El final fue tan abrupto como elocuente. Un vestuario en silencio, la ausencia del entrenador y la salida anticipada del presidente Jorge Miadosqui marcaron el cierre de una etapa que ya no encontraba respuestas. Martos no volvió a tomar contacto con el grupo ni brindó declaraciones, lo que terminó de sellar su desvinculación.
En ese contexto, la dirigencia se movió con rapidez. Este martes desde las 18, el plantel volverá a entrenarse en el Hilario Sánchez bajo la conducción de Alejandro Schiapparelli, quien asumirá de manera interina. El exdefensor, con fuerte sentido de pertenencia en el club, no solo dirigirá la práctica sino también estará al frente del equipo el domingo ante Midland, en un partido clave para comenzar a recomponer el rumbo.
Schiapparelli conoce el paño: tuvo paso como jugador, formó su vida en San Juan y construyó su carrera como entrenador dentro del club, integrando distintos cuerpos técnicos, entre ellos el de Raúl Antuña y el de Leandro Romagnoli. Su designación apunta a sostener una transición ordenada mientras se define el próximo DT.

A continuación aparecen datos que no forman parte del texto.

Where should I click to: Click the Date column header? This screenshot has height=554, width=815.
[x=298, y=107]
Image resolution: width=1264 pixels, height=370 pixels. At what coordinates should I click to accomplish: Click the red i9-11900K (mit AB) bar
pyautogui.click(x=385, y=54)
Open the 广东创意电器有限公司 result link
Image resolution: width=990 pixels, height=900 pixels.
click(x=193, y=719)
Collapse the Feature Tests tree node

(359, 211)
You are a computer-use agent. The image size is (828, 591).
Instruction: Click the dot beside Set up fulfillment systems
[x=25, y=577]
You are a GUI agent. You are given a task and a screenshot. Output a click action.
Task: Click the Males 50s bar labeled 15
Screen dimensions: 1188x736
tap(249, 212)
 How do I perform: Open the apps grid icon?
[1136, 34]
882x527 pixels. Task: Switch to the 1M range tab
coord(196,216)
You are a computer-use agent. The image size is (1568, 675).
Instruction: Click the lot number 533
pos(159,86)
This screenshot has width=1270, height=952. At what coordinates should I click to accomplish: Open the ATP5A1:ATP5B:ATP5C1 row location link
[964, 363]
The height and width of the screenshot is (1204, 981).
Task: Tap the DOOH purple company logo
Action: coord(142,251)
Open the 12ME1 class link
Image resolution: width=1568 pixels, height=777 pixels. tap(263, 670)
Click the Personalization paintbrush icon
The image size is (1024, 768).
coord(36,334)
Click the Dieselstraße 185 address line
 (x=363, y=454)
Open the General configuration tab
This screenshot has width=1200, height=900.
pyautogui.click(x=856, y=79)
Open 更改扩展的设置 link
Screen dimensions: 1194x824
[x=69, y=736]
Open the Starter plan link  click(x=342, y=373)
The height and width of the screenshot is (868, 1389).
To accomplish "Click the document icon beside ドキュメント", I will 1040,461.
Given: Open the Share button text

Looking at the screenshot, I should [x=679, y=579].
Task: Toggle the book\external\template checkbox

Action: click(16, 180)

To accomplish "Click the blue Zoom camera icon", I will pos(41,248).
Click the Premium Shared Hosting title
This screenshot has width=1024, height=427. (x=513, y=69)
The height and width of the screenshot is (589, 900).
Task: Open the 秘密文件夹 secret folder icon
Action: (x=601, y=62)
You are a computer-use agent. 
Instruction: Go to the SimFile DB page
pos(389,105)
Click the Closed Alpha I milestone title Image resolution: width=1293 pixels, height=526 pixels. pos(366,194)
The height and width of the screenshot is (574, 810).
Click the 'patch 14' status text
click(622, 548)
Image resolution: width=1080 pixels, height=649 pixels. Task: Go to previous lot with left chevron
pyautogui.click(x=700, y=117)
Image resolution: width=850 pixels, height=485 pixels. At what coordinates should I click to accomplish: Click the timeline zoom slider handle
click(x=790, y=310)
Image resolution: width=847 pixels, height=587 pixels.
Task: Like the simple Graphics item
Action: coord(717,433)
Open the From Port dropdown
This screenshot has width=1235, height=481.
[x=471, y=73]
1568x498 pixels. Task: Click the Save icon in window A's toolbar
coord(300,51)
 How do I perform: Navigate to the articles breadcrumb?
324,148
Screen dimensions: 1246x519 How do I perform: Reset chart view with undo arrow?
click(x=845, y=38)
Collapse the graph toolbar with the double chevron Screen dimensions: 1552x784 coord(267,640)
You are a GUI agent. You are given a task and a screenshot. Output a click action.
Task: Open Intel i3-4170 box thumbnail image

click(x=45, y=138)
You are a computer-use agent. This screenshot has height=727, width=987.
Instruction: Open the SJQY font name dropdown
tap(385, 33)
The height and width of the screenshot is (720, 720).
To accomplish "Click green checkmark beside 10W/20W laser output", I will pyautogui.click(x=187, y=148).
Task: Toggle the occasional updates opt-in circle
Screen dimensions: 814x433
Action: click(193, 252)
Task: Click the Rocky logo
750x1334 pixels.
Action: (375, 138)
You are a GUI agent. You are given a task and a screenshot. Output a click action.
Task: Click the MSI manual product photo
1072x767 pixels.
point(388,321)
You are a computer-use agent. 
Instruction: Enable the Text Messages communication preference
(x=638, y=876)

En paralelo, la dirigencia abrió el abanico de opciones. El nombre de Raúl Antuña surgió de inmediato por su identificación con la institución, pero su regreso parece perder fuerza. El entrenador, recientemente vinculado a Orense Sporting Club, se encuentra en la provincia, aunque maneja una oferta del exterior que estaría cerca de concretarse, lo que enfría seriamente cualquier posibilidad de retorno en lo inmediato.
Así, el Verdinegro entra en una etapa de definiciones urgentes. Con un interinato en marcha, un plantel golpeado y la necesidad imperiosa de resultados, el desafío será reconstruir la confianza y recuperar competitividad en un torneo que no espera a nadie.